▶ Exercise requirements
Output the lines of the records from the one containing "Where should I click to: Click the Открыть" through the last, both ends included. Leave pictures out.

*** Exercise material ***

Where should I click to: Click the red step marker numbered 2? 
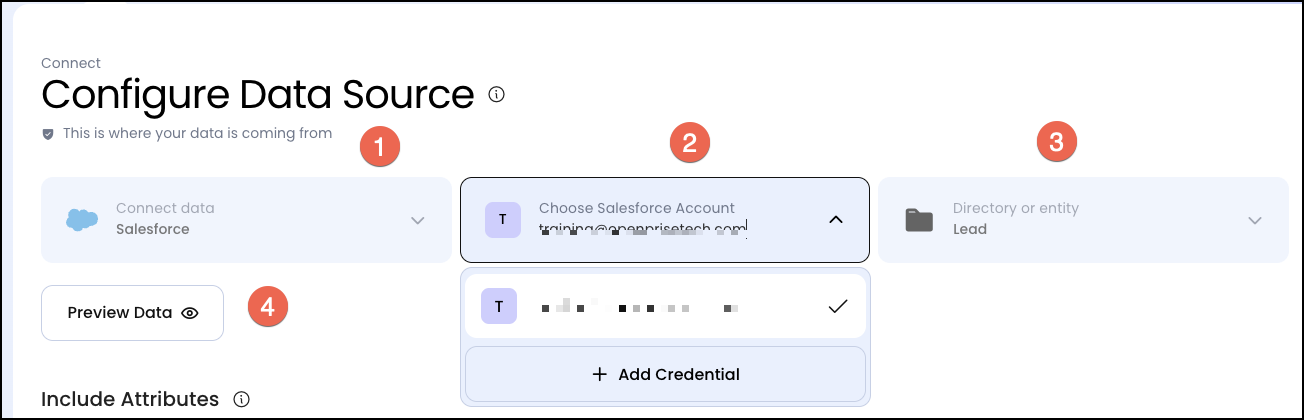click(689, 142)
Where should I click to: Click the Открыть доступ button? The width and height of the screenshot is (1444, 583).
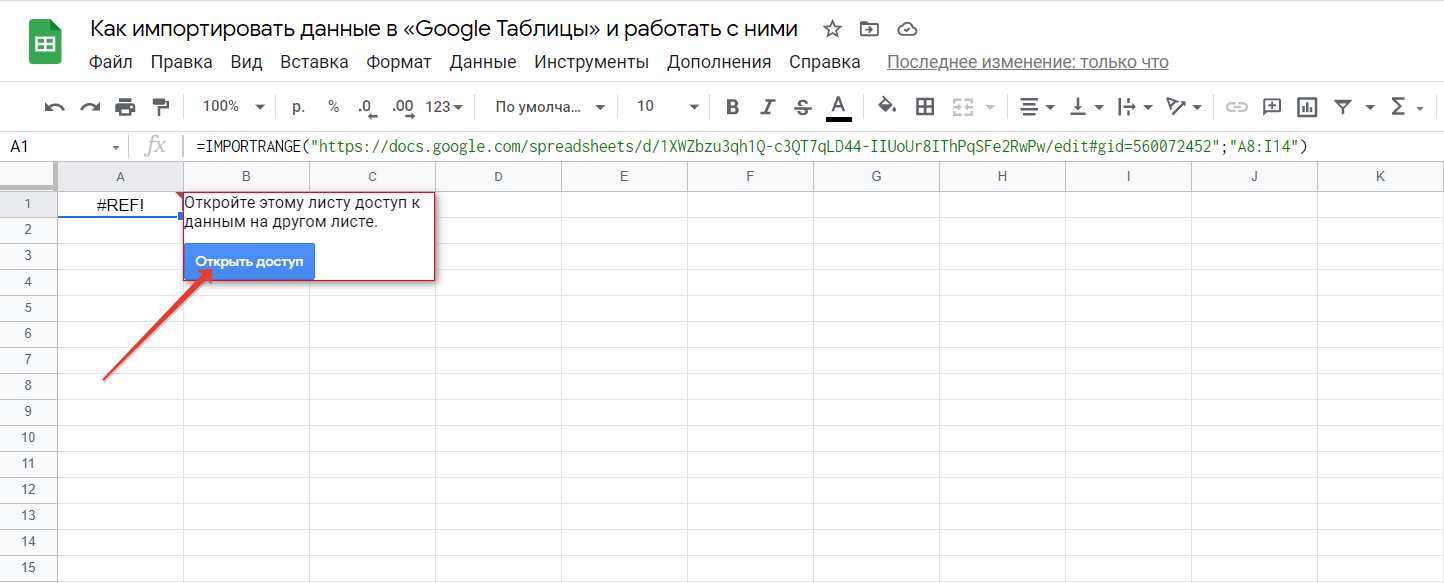[249, 262]
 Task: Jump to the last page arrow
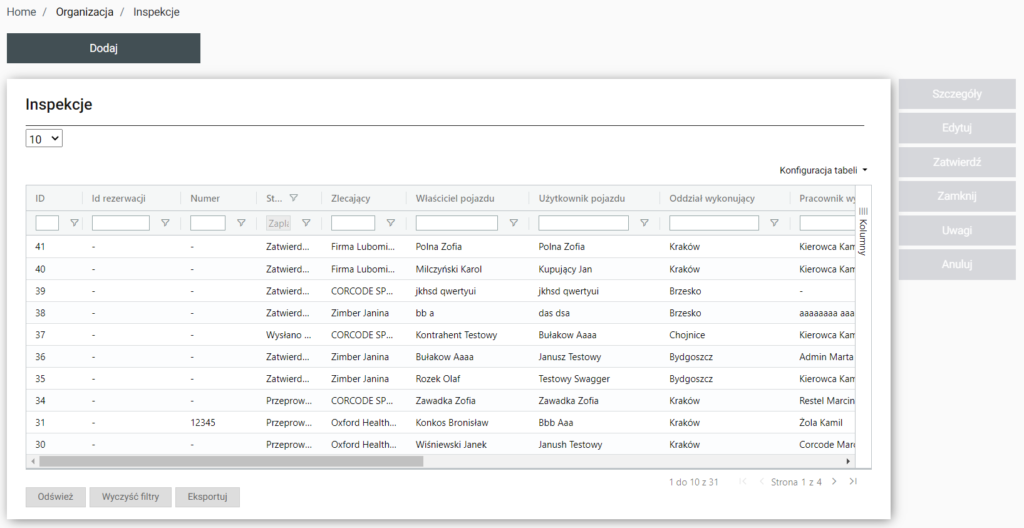(853, 482)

***

▶ Completed exercise
Where should I click to: Click the Открыть доступ button? The width and height of the screenshot is (1444, 583).
[249, 262]
 Task: Jump to the last page arrow
(853, 482)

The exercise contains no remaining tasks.